[Dataset records]
□ □ □ □
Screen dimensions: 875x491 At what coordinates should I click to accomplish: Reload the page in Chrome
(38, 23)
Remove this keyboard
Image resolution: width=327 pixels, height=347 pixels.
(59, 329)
□ □ □ □
Your objective:
Every line above has to be restated word for word.

Task response:
Screen dimensions: 875x491 At what coordinates should I click to accomplish: Reload the page in Chrome
(38, 23)
Remove this keyboard
Image resolution: width=327 pixels, height=347 pixels.
(59, 329)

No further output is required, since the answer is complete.